TypeError: forward() missing 2 required positional arguments: 'document_batch' and 'document_sequence_lengths'
I don't understand this error message that I am getting, did anybody experience anything similar?
I am running the training script provided in examples on my own dataset, making sure to pass the data in the same format as provided in the examples. I was getting a cuda error before but after lowering the batch size this is the error that is preventing me from running the code.
Here is the whole error log:
File "/disk/ocean/zein/neural/BERT_4_doc_class_training.py", line 141, in <module>
model.fit((train_documents, train_labels), (dev_documents,dev_labels))
File "/disk/ocean/zein/venv/lib64/python3.6/site-packages/bert_document_classification/document_bert.py", line 185, in fit
batch_document_sequence_lengths, device=self.args['device'])

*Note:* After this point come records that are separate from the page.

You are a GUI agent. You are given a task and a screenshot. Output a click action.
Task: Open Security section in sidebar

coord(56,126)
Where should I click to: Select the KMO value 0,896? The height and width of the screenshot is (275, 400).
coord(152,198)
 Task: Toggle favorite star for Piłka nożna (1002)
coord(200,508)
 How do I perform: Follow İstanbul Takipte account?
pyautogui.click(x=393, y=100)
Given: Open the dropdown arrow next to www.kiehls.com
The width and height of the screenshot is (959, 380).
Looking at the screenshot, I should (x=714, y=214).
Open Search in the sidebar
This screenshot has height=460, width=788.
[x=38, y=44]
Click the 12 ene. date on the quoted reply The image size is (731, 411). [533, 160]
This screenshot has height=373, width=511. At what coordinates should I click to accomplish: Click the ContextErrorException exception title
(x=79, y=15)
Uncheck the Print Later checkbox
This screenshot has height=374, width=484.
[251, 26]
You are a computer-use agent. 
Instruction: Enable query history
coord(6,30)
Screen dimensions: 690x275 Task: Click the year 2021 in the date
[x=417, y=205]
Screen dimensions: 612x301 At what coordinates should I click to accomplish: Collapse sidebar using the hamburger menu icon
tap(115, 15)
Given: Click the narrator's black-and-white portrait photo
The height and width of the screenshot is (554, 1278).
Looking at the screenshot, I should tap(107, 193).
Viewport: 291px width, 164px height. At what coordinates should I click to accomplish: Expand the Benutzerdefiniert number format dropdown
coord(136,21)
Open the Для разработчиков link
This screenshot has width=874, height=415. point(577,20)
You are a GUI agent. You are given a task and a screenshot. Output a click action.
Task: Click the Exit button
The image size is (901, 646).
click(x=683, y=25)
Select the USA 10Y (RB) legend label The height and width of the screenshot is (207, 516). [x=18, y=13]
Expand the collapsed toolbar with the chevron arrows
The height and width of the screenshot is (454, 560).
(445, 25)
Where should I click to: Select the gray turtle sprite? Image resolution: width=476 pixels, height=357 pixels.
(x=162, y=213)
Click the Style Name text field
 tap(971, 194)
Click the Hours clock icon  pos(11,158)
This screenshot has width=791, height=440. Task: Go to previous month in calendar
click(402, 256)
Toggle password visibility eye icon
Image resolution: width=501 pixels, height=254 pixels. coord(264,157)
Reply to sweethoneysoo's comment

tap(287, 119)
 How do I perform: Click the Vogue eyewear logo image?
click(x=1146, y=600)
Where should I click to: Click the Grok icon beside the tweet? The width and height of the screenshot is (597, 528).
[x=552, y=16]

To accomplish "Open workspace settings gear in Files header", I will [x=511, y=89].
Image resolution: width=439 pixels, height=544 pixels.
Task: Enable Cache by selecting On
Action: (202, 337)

File "/disk/ocean/zein/venv/lib64/python3.6/site-packages/torch/nn/modules/module.py", line 532, in __call__
result = self.forward(*input, **kwargs)
File "/disk/ocean/zein/venv/lib64/python3.6/site-packages/torch/nn/parallel/data_parallel.py", line 152, in forward
outputs = self.parallel_apply(replicas, inputs, kwargs)
File "/disk/ocean/zein/venv/lib64/python3.6/site-packages/torch/nn/parallel/data_parallel.py", line 162, in parallel_apply
return parallel_apply(replicas, inputs, kwargs, self.device_ids[:len(replicas)])
File "/disk/ocean/zein/venv/lib64/python3.6/site-packages/torch/nn/parallel/parallel_apply.py", line 85, in parallel_apply
output.reraise()
File "/disk/ocean/zein/venv/lib64/python3.6/site-packages/torch/_utils.py", line 394, in reraise
raise self.exc_type(msg)
TypeError: Caught TypeError in replica 3 on device 3.
Original Traceback (most recent call last):
File "/disk/ocean/zein/venv/lib64/python3.6/site-packages/torch/nn/parallel/parallel_apply.py", line 60, in _worker
output = module(*input, **kwargs)
File "/disk/ocean/zein/venv/lib64/python3.6/site-packages/torch/nn/modules/module.py", line 532, in __call__
result = self.forward(*input, **kwargs)
TypeError: forward() missing 2 required positional arguments: 'document_batch' and 'document_sequence_lengths'
@sjmielke @AndriyMulyar could this have anything to do with a package version? Is there a way you can provide me with a requirements file with the exact package versions used to succesfully run the code?
For more context, I was initially facing the same issue as the one described in this post https://github.com/AndriyMulyar/bert_document_classification/issues/18 and have downgraded torch to version 1.4.0 as described in the comments.
I managed to get the code to run by reducing the number of cudas used, I was initially using all 4 of the GPUs I had available but after limiting it to only 1 GPU the code runs. I don't know what might be causing the issue with using multiple GPUs.